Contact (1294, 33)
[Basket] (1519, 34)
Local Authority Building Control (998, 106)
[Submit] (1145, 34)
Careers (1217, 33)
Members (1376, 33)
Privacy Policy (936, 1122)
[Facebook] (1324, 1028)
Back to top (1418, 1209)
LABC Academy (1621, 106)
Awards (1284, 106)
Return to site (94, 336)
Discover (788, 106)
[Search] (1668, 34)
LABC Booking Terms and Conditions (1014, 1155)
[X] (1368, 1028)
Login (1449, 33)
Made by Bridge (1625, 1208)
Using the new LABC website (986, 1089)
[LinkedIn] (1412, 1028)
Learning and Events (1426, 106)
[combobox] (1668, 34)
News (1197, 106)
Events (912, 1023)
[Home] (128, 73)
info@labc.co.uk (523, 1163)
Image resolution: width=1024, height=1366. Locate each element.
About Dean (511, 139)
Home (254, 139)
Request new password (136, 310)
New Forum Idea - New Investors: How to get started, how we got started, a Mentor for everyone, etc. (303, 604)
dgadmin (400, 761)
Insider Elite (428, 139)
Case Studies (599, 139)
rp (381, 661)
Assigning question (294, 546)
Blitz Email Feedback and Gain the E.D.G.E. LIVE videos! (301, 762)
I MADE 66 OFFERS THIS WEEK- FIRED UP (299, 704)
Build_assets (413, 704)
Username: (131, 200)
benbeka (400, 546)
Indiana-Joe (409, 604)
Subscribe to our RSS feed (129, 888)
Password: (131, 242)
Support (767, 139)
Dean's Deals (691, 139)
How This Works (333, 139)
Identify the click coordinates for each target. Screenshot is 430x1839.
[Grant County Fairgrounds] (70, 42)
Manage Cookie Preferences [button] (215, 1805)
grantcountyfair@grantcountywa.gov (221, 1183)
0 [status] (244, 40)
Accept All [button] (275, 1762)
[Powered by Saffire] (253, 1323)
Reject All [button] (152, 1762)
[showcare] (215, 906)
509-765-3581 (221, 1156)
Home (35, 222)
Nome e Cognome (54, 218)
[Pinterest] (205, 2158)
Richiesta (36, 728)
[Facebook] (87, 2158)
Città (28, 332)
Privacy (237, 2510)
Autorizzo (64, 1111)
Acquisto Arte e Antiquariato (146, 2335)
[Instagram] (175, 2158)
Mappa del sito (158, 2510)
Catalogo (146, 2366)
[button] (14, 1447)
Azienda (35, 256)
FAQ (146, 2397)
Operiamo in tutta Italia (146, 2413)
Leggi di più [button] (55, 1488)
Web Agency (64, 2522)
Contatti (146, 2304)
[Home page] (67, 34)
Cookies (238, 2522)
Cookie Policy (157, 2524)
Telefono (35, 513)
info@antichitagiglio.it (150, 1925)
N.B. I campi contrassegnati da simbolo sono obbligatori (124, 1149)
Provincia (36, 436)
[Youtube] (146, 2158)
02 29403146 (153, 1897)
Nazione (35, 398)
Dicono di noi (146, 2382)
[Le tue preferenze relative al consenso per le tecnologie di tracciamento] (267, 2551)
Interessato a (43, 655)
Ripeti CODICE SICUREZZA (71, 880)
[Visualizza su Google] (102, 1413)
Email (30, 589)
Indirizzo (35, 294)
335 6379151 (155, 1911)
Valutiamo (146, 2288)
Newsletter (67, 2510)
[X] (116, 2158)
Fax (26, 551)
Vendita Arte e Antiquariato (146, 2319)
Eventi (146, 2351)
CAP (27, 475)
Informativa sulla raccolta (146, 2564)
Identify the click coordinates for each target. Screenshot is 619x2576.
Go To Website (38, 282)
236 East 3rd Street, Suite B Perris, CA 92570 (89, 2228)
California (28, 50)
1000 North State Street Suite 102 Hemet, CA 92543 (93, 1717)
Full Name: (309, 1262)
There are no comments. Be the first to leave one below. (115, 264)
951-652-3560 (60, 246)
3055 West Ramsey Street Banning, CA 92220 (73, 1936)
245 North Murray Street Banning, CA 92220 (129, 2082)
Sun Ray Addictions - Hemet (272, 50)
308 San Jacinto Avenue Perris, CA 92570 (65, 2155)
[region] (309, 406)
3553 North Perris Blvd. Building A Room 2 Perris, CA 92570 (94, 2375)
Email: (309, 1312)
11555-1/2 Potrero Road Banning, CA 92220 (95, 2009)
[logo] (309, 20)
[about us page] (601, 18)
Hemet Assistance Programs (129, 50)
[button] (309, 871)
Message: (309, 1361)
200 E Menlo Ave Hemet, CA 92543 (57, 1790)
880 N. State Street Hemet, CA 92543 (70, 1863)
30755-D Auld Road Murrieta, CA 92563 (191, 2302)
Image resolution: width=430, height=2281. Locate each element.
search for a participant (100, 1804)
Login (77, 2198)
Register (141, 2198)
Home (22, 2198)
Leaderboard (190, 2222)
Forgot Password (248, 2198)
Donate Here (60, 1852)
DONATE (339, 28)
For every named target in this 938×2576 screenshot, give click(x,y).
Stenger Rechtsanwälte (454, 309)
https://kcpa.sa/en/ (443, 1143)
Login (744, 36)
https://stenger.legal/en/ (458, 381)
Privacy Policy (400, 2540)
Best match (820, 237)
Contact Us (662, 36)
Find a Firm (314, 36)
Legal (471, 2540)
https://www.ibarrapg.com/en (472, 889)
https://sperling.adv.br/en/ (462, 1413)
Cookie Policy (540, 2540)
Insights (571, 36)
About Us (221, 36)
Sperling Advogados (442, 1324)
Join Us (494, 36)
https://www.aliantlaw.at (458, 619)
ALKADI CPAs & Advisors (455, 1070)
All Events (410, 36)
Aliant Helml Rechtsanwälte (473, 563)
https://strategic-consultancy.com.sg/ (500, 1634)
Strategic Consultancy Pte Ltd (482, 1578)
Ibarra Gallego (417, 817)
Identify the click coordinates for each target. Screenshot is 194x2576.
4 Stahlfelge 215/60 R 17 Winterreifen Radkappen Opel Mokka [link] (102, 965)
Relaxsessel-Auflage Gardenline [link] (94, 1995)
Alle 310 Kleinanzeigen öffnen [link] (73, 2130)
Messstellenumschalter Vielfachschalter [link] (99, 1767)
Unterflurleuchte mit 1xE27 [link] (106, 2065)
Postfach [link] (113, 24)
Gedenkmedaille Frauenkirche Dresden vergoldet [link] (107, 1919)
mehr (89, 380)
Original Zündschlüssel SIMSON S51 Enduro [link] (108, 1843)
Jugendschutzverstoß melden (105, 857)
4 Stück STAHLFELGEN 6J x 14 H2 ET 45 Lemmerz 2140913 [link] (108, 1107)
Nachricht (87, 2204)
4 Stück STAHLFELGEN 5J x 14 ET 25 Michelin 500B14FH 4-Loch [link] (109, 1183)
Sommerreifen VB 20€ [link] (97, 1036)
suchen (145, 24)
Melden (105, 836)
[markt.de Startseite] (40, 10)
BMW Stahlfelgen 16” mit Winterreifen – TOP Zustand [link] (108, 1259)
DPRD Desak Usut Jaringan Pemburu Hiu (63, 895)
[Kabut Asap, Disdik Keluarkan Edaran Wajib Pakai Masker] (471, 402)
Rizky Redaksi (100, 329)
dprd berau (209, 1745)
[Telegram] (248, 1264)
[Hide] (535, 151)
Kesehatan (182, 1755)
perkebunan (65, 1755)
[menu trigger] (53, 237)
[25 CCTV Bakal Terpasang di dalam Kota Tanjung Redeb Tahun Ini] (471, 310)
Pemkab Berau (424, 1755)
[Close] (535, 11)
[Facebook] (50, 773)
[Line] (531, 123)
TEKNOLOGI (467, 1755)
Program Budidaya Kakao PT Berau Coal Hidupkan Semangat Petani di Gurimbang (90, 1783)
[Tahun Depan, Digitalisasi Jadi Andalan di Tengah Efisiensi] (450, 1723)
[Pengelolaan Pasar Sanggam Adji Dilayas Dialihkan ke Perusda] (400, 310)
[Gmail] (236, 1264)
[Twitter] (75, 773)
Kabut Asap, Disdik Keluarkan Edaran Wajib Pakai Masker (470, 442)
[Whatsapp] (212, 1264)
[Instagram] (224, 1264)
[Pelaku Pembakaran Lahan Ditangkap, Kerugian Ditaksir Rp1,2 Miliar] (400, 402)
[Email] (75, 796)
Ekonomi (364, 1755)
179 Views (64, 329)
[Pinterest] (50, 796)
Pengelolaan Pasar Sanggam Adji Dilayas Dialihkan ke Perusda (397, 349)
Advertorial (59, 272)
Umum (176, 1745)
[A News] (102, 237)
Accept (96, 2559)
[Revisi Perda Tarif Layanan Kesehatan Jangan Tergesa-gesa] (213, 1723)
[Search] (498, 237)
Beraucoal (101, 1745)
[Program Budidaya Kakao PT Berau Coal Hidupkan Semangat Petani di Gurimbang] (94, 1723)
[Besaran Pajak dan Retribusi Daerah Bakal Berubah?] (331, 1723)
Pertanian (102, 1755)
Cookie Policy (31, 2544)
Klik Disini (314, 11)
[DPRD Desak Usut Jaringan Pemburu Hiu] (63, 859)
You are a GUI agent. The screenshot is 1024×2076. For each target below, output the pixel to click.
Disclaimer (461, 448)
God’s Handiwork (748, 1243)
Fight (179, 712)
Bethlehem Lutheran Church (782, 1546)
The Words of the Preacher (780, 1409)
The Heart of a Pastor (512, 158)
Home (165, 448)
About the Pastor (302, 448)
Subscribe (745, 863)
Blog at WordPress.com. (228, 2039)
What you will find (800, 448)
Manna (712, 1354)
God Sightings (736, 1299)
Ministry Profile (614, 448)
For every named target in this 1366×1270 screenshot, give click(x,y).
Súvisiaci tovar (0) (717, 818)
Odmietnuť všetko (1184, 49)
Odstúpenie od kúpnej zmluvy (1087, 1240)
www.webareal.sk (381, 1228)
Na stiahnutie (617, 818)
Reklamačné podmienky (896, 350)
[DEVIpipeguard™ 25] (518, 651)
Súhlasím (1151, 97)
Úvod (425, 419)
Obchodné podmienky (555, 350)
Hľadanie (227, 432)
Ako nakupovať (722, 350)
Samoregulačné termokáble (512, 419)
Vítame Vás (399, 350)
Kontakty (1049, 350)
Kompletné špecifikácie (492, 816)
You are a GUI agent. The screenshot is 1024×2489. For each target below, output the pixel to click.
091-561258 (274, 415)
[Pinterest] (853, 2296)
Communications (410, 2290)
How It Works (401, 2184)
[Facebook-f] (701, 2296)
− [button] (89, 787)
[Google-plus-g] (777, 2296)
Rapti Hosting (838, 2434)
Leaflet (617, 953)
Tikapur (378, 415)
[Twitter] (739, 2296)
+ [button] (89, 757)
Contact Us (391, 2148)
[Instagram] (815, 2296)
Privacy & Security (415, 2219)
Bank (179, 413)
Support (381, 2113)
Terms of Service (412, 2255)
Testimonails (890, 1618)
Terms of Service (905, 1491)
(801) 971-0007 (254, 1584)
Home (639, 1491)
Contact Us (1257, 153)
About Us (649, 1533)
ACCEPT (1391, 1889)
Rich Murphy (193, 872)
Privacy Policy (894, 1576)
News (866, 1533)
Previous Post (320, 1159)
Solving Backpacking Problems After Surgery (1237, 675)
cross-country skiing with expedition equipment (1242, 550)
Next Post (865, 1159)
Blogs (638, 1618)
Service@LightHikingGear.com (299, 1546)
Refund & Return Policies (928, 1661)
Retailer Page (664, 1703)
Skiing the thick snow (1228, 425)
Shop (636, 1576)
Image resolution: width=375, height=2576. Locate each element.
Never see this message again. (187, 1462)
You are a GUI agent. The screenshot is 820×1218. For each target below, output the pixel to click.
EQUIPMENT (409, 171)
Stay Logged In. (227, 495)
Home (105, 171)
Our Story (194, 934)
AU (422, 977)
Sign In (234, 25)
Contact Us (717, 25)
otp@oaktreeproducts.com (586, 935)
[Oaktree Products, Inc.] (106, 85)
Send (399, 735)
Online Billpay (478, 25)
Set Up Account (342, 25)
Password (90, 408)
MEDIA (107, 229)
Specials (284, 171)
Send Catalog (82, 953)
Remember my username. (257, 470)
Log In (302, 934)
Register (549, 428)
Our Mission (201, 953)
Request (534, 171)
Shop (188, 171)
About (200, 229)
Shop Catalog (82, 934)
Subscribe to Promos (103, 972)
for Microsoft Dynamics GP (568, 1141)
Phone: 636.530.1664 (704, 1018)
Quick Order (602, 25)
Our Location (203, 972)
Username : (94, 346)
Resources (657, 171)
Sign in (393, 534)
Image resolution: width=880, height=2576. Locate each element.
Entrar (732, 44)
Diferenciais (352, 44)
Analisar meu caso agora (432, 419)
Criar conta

━━━━━━

The required answer is each line of the data in which the word "Semangat" appears.

▶ _WRITTEN ANSWER_
Program Budidaya Kakao PT Berau Coal Hidupkan Semangat Petani di Gurimbang (90, 1783)
[Program Budidaya Kakao PT Berau Coal Hidupkan Semangat Petani di Gurimbang] (94, 1723)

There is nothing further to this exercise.